DATA FOR PROCESSING:
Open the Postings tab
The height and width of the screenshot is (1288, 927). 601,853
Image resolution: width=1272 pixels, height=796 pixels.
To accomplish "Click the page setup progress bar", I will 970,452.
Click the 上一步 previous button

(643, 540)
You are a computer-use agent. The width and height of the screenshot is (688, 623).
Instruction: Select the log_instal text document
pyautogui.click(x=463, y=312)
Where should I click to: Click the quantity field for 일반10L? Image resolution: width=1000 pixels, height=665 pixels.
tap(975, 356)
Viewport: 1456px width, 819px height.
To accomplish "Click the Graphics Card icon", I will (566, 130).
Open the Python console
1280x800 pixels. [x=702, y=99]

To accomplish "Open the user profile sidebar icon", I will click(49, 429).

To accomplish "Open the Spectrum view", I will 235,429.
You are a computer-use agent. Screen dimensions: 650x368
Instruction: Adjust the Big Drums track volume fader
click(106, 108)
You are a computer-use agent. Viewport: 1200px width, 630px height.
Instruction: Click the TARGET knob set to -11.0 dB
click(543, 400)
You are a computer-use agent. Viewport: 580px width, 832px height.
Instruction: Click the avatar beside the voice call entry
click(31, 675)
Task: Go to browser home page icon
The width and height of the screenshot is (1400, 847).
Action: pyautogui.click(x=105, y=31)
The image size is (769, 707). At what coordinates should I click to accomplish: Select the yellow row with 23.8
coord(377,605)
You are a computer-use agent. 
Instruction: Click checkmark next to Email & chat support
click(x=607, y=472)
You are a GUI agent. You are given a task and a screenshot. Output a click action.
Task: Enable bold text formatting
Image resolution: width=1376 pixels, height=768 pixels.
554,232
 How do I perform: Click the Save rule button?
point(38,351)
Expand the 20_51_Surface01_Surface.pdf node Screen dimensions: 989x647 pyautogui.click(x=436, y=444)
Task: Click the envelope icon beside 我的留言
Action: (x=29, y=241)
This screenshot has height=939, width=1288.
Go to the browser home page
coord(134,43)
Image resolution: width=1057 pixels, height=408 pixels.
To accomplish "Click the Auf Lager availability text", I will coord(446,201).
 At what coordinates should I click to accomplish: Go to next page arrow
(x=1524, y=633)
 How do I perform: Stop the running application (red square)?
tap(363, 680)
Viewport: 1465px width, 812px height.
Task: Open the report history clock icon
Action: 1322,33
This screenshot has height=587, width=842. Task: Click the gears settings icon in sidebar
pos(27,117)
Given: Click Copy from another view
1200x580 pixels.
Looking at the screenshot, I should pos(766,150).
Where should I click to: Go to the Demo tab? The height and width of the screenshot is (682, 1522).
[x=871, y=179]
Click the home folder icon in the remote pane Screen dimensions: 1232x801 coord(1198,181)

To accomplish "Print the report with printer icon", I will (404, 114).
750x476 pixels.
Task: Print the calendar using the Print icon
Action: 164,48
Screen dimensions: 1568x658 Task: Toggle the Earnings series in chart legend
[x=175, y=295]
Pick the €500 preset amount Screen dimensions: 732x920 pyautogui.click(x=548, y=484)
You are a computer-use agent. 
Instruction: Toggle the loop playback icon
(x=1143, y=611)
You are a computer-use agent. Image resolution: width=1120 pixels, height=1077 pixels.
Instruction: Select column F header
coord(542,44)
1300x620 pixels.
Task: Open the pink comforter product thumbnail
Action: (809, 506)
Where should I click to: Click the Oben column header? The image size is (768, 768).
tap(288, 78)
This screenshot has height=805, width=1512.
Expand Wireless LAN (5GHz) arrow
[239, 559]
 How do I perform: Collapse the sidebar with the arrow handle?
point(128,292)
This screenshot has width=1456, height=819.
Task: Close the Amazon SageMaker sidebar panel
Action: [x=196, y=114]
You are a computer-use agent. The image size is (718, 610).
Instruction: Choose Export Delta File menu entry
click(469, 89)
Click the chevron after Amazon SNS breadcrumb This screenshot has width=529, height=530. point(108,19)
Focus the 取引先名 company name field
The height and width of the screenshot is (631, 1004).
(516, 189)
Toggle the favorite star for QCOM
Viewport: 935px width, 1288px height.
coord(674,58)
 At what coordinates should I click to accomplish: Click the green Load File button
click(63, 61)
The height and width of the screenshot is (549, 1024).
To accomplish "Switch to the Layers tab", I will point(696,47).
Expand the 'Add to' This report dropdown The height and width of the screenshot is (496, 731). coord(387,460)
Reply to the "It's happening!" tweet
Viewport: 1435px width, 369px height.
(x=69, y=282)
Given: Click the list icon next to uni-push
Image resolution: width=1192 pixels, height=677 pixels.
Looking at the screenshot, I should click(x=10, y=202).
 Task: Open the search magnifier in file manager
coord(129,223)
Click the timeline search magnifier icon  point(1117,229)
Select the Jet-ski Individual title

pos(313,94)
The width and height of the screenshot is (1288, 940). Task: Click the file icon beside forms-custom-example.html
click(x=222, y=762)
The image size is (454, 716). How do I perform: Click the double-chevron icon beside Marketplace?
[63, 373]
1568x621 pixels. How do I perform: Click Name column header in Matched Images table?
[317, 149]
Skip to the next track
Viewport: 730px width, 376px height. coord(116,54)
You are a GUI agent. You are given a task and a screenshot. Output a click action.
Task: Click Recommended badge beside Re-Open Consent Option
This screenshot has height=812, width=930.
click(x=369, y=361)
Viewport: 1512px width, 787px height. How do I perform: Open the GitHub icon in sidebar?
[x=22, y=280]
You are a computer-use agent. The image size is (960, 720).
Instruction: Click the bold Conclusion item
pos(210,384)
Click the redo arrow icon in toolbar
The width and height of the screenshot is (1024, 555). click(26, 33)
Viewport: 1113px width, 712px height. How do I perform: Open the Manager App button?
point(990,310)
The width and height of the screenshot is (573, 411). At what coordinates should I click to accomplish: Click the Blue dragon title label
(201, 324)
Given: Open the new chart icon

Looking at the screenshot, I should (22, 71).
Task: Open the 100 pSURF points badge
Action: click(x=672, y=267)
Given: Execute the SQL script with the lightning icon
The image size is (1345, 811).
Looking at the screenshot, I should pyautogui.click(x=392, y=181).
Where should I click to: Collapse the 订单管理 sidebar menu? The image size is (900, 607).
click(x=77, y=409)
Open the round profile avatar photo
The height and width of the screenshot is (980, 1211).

WHAT YOU HAVE TO DO:
Can you copy all of the entries above word for word, line by line, changing nothing?

EXERCISE OUTPUT:
Open the Postings tab
The height and width of the screenshot is (1288, 927). 601,853
Image resolution: width=1272 pixels, height=796 pixels.
To accomplish "Click the page setup progress bar", I will 970,452.
Click the 上一步 previous button

(643, 540)
You are a computer-use agent. The width and height of the screenshot is (688, 623).
Instruction: Select the log_instal text document
pyautogui.click(x=463, y=312)
Where should I click to: Click the quantity field for 일반10L? Image resolution: width=1000 pixels, height=665 pixels.
tap(975, 356)
Viewport: 1456px width, 819px height.
To accomplish "Click the Graphics Card icon", I will (566, 130).
Open the Python console
1280x800 pixels. [x=702, y=99]

To accomplish "Open the user profile sidebar icon", I will click(49, 429).

To accomplish "Open the Spectrum view", I will 235,429.
You are a computer-use agent. Screen dimensions: 650x368
Instruction: Adjust the Big Drums track volume fader
click(106, 108)
You are a computer-use agent. Viewport: 1200px width, 630px height.
Instruction: Click the TARGET knob set to -11.0 dB
click(543, 400)
You are a computer-use agent. Viewport: 580px width, 832px height.
Instruction: Click the avatar beside the voice call entry
click(31, 675)
Task: Go to browser home page icon
The width and height of the screenshot is (1400, 847).
Action: pyautogui.click(x=105, y=31)
The image size is (769, 707). At what coordinates should I click to accomplish: Select the yellow row with 23.8
coord(377,605)
You are a computer-use agent. 
Instruction: Click checkmark next to Email & chat support
click(x=607, y=472)
You are a GUI agent. You are given a task and a screenshot. Output a click action.
Task: Enable bold text formatting
Image resolution: width=1376 pixels, height=768 pixels.
554,232
 How do I perform: Click the Save rule button?
point(38,351)
Expand the 20_51_Surface01_Surface.pdf node Screen dimensions: 989x647 pyautogui.click(x=436, y=444)
Task: Click the envelope icon beside 我的留言
Action: (x=29, y=241)
This screenshot has height=939, width=1288.
Go to the browser home page
coord(134,43)
Image resolution: width=1057 pixels, height=408 pixels.
To accomplish "Click the Auf Lager availability text", I will coord(446,201).
 At what coordinates should I click to accomplish: Go to next page arrow
(x=1524, y=633)
 How do I perform: Stop the running application (red square)?
tap(363, 680)
Viewport: 1465px width, 812px height.
Task: Open the report history clock icon
Action: 1322,33
This screenshot has height=587, width=842. Task: Click the gears settings icon in sidebar
pos(27,117)
Given: Click Copy from another view
1200x580 pixels.
Looking at the screenshot, I should pos(766,150).
Where should I click to: Go to the Demo tab? The height and width of the screenshot is (682, 1522).
[x=871, y=179]
Click the home folder icon in the remote pane Screen dimensions: 1232x801 coord(1198,181)

To accomplish "Print the report with printer icon", I will (404, 114).
750x476 pixels.
Task: Print the calendar using the Print icon
Action: 164,48
Screen dimensions: 1568x658 Task: Toggle the Earnings series in chart legend
[x=175, y=295]
Pick the €500 preset amount Screen dimensions: 732x920 pyautogui.click(x=548, y=484)
You are a computer-use agent. 
Instruction: Toggle the loop playback icon
(x=1143, y=611)
You are a computer-use agent. Image resolution: width=1120 pixels, height=1077 pixels.
Instruction: Select column F header
coord(542,44)
1300x620 pixels.
Task: Open the pink comforter product thumbnail
Action: (809, 506)
Where should I click to: Click the Oben column header? The image size is (768, 768).
tap(288, 78)
This screenshot has height=805, width=1512.
Expand Wireless LAN (5GHz) arrow
[239, 559]
 How do I perform: Collapse the sidebar with the arrow handle?
point(128,292)
This screenshot has width=1456, height=819.
Task: Close the Amazon SageMaker sidebar panel
Action: [x=196, y=114]
You are a computer-use agent. The image size is (718, 610).
Instruction: Choose Export Delta File menu entry
click(469, 89)
Click the chevron after Amazon SNS breadcrumb This screenshot has width=529, height=530. point(108,19)
Focus the 取引先名 company name field
The height and width of the screenshot is (631, 1004).
(516, 189)
Toggle the favorite star for QCOM
Viewport: 935px width, 1288px height.
coord(674,58)
 At what coordinates should I click to accomplish: Click the green Load File button
click(63, 61)
The height and width of the screenshot is (549, 1024).
To accomplish "Switch to the Layers tab", I will point(696,47).
Expand the 'Add to' This report dropdown The height and width of the screenshot is (496, 731). coord(387,460)
Reply to the "It's happening!" tweet
Viewport: 1435px width, 369px height.
(x=69, y=282)
Given: Click the list icon next to uni-push
Image resolution: width=1192 pixels, height=677 pixels.
Looking at the screenshot, I should click(x=10, y=202).
 Task: Open the search magnifier in file manager
coord(129,223)
Click the timeline search magnifier icon  point(1117,229)
Select the Jet-ski Individual title

pos(313,94)
The width and height of the screenshot is (1288, 940). Task: Click the file icon beside forms-custom-example.html
click(x=222, y=762)
The image size is (454, 716). How do I perform: Click the double-chevron icon beside Marketplace?
[63, 373]
1568x621 pixels. How do I perform: Click Name column header in Matched Images table?
[317, 149]
Skip to the next track
Viewport: 730px width, 376px height. coord(116,54)
You are a GUI agent. You are given a task and a screenshot. Output a click action.
Task: Click Recommended badge beside Re-Open Consent Option
This screenshot has height=812, width=930.
click(x=369, y=361)
Viewport: 1512px width, 787px height. How do I perform: Open the GitHub icon in sidebar?
[x=22, y=280]
You are a computer-use agent. The image size is (960, 720).
Instruction: Click the bold Conclusion item
pos(210,384)
Click the redo arrow icon in toolbar
The width and height of the screenshot is (1024, 555). click(26, 33)
Viewport: 1113px width, 712px height. How do I perform: Open the Manager App button?
point(990,310)
The width and height of the screenshot is (573, 411). At what coordinates should I click to accomplish: Click the Blue dragon title label
(201, 324)
Given: Open the new chart icon

Looking at the screenshot, I should (22, 71).
Task: Open the 100 pSURF points badge
Action: click(x=672, y=267)
Given: Execute the SQL script with the lightning icon
The image size is (1345, 811).
Looking at the screenshot, I should pyautogui.click(x=392, y=181).
Where should I click to: Collapse the 订单管理 sidebar menu? The image size is (900, 607).
click(x=77, y=409)
Open the round profile avatar photo
The height and width of the screenshot is (980, 1211).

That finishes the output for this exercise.